Die meisten Sterne sind Single
von Stefan
Deiters
astronews.com
1. Februar 2006
Für nahezu jeden Astronomen war eines klar: Die überwiegende Zahl der Sterne
befindet sich in Doppel- oder Mehrfachsystemen.
Jetzt hat Charles Lada dieses "Allgemeinwissen" einmal überprüft und
festgestellt, dass die meisten Sterne in Wirklichkeit "Single" sind. Da Planeten
leichter um Einzelsterne entstehen können, ist dies auch für Planetenjäger eine
wichtige Erkenntnis.
So stellt sich ein Künstler einen eisigen
Planeten um einen roten Zwergstern vor. Bild: ESO |
Schon seit längerem wissen Astronomen, dass massereiche, helle Sterne und
sogar Sterne wie unsere Sonne sehr häufig in Doppel- oder Mehrfachsystemen
auftreten. Dies führte zur
allgemein verbreiteten Ansicht, dass sich die meisten Sterne im Universum in
solchen Mehrfachsystemen befinden müssten. Neuere Studien jedoch zeigen, dass
dies eine unzulässige Verallgemeinerung war: Massearme Sterne nämlich scheinen
meistens Einzelsterne zu sein und sind erheblich häufiger im All
anzutreffen als ihre massereicheren Brüder.
Charles Lada vom
Harvard-Smithsonian Center for Astrophysics hat nun einmal genauer
nachgerechnet und ist zu dem Ergebnis gekommen, dass die meisten Sterne in
unserer Milchstraße einzelne rote Zwerge sind. "Wenn man die Teile des Puzzles
zusammenfügt, entsteht ein Bild, das sich um 180 Grad von dem unterscheidet, was
die Astronomen bisher angenommen haben", so Lada.

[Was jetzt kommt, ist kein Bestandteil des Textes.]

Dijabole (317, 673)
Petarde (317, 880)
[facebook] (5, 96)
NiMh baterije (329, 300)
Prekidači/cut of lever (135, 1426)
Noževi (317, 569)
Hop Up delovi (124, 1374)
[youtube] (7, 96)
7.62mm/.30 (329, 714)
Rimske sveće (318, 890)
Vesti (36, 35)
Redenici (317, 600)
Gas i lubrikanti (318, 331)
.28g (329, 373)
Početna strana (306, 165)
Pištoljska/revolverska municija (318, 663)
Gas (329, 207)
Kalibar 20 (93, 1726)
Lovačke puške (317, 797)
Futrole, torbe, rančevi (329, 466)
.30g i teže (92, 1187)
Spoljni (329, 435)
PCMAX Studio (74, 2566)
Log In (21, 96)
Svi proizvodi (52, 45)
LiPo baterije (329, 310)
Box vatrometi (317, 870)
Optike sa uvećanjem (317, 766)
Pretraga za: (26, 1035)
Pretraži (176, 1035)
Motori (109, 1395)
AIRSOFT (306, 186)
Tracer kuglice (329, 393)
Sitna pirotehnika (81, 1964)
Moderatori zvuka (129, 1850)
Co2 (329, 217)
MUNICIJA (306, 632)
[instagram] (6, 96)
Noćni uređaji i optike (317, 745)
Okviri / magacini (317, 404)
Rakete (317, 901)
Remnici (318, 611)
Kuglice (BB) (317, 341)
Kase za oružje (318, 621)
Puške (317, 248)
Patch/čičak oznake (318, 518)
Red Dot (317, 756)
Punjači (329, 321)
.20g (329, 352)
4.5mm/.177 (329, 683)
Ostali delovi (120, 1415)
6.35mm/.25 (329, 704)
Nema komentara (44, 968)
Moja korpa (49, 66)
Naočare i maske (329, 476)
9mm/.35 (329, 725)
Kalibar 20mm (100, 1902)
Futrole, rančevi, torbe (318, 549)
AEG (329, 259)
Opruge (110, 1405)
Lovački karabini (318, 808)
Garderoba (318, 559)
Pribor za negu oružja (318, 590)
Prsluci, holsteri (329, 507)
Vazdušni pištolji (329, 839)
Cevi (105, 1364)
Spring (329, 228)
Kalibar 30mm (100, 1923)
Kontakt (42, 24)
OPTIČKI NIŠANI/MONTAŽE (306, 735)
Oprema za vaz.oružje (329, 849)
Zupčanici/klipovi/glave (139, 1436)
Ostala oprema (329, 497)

Unter sehr massereichen Sternen, so genannten O- und B-Sternen, sind etwa 80
Prozent in Doppel- oder Mehrfachsystemen zu finden. Diese Sterne sind sehr hell,
aber auch relativ selten. Unter Sternen, die etwa die Masse unserer Sonne haben,
sind etwas mehr als die Hälfte in Mehrfach-Systemen anzutreffen. Bei den roten
Zwergen allerdings sind es nur rund 25 Prozent. Berücksichtigt man nun die
Tatsache, dass etwa 85 Prozent aller Sterne in der Milchstraße rote Zwerge sind,
fällt der Schluss nicht schwer, dass es sich bei mindestens zwei Dritteln aller
Sterne um einzelne rote Zwerge handelt.
Diese große Häufigkeit von Einzelsternen deutet darauf hin, dass
Sternentstehungs-Szenarien, bei denen ein einzelner Stern entsteht, deutlich
wichtiger sein könnten als Modelle, bei denen hauptsächlich Mehrfach-Systeme
entstehen. "Sicherlich ist es möglich, dass Doppelstern-Systeme durch enge
Begegnungen mit einem anderen Stern aufgelöst werden", erläutert Frank Shu von
der National Tsing Hua University in Taiwan, "doch kann man die Ergebnisse von
Lada nicht erklären, wenn man annimmt, dass alle Sterne in Mehrfachsystemen geboren
werden."
Die Ergebnisse sind auch für Planetenjäger interessant: Da Planetenentstehung
in Doppel- oder Mehrfachsystemen recht schwierig ist, bedeutet ein hoher Anteil
von Einzelsternen, dass Planetensysteme deutlich häufiger sein dürften als
bislang angenommen. Der unlängst mit der Gravitationslinsen-Methode entdeckte
Planet (astronews.com berichtete) umkreist beispielsweise einen roten Zwerg.